## Your assignment
Reproduce the opening lines of the records exactly, please, stopping after the line that contains "The width and height of the screenshot is (713, 521).".

## Dataset entries
----------

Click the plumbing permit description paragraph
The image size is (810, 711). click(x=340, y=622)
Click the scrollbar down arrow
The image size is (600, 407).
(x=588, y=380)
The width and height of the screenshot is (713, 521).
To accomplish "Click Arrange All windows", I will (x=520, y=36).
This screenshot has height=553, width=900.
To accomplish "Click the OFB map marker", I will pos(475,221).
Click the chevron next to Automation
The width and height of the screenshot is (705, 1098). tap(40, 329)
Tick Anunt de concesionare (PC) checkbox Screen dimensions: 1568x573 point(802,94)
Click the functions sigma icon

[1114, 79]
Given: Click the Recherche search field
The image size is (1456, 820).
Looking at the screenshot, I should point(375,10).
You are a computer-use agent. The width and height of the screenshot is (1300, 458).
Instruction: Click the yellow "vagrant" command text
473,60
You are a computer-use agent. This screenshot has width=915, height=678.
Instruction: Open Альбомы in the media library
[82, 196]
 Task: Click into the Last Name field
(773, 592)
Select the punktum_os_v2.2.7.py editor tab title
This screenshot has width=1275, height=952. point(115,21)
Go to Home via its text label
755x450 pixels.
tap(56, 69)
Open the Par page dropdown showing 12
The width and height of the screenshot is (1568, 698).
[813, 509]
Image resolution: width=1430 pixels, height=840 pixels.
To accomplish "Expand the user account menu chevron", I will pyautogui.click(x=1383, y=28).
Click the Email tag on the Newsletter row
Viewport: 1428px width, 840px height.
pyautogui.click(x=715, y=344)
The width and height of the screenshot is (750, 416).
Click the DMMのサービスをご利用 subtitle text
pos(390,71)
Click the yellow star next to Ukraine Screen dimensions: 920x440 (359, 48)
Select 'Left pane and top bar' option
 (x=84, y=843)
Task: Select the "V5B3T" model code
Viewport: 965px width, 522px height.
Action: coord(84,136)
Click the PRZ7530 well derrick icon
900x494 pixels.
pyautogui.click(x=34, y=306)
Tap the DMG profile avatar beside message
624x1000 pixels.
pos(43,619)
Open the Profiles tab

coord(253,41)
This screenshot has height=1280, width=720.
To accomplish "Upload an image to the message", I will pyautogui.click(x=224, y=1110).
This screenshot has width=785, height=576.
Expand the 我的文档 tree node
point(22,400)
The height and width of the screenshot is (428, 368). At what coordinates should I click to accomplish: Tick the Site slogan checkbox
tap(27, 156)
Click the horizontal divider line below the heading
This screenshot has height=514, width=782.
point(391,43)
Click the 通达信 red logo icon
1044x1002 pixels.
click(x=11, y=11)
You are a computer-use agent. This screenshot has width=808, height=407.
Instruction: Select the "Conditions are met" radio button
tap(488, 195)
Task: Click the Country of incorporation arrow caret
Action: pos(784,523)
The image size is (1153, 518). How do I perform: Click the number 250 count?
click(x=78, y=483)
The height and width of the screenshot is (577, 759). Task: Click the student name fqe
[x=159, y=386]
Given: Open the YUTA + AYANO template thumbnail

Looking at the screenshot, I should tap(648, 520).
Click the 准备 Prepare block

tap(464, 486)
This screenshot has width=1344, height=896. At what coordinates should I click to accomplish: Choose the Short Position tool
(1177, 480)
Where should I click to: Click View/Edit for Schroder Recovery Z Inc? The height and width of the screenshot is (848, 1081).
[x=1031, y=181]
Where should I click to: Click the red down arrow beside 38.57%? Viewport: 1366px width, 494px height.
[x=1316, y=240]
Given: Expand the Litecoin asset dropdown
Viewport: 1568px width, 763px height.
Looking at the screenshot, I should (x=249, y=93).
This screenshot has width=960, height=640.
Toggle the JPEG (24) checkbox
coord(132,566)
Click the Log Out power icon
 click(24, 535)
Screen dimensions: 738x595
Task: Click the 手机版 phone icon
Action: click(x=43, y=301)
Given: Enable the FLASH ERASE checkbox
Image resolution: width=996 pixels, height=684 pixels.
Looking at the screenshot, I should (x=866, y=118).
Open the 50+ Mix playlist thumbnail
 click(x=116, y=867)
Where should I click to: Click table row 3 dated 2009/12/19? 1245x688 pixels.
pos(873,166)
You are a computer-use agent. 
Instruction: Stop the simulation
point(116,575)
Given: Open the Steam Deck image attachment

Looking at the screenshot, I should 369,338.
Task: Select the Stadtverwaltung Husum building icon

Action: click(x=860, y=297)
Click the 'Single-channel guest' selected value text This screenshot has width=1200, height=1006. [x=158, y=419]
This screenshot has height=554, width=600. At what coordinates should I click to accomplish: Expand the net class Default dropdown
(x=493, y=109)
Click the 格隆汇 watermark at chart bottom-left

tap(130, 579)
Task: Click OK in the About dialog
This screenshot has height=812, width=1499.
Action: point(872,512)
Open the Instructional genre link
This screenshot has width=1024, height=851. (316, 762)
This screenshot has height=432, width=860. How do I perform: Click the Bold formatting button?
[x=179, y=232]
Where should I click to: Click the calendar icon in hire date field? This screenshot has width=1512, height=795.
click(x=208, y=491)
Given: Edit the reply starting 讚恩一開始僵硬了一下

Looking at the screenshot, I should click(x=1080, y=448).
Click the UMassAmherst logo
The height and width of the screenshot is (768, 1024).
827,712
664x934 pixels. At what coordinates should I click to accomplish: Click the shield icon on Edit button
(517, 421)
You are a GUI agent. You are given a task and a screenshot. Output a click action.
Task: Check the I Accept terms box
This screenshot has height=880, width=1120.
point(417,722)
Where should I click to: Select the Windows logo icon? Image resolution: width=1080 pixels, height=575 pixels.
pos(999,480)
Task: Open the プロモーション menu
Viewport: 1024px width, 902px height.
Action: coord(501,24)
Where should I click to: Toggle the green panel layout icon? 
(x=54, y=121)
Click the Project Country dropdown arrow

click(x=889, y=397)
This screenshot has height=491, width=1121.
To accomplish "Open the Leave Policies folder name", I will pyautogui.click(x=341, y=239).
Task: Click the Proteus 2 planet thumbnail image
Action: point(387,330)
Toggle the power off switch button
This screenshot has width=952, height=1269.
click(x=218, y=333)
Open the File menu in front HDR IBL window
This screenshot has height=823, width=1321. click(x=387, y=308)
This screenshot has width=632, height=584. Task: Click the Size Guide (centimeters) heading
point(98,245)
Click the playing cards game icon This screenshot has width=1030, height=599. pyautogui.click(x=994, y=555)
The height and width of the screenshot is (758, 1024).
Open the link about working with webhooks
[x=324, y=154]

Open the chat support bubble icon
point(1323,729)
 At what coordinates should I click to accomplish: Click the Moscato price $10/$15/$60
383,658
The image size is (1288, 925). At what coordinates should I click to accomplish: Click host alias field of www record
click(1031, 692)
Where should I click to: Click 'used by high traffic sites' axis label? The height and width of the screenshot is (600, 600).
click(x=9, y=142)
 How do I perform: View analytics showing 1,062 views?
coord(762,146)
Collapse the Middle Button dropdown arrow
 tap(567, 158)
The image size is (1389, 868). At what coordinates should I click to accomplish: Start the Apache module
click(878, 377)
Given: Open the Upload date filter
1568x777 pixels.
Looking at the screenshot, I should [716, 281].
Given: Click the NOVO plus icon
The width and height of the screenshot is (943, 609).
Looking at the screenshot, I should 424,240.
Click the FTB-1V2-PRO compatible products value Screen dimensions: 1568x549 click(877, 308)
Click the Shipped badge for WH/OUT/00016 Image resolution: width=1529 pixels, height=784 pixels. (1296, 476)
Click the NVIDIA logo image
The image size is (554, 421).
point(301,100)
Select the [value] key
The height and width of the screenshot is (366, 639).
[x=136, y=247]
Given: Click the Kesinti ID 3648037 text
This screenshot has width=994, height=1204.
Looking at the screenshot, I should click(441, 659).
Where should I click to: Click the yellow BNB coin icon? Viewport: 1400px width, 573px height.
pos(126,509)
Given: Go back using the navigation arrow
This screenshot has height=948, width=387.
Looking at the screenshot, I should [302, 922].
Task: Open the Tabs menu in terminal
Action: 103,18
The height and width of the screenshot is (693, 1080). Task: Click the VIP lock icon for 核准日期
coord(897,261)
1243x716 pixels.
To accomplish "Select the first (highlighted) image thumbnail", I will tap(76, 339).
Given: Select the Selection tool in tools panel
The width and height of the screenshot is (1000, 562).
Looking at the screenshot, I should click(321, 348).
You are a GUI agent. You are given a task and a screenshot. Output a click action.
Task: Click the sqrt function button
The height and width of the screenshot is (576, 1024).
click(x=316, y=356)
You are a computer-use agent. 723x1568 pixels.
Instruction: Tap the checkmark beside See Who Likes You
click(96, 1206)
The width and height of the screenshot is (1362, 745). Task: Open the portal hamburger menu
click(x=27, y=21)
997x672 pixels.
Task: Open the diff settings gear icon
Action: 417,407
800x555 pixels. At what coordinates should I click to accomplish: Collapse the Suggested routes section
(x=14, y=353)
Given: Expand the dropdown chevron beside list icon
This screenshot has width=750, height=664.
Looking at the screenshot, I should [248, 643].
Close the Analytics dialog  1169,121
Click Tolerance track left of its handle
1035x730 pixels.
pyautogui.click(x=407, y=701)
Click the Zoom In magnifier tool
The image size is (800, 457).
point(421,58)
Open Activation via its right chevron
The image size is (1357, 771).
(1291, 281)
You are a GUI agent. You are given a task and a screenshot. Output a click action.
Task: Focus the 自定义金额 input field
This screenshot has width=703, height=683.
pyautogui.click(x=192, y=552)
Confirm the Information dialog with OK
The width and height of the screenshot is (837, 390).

----------

## Answer to this problem
Click the plumbing permit description paragraph
The image size is (810, 711). click(x=340, y=622)
Click the scrollbar down arrow
The image size is (600, 407).
(x=588, y=380)
The width and height of the screenshot is (713, 521).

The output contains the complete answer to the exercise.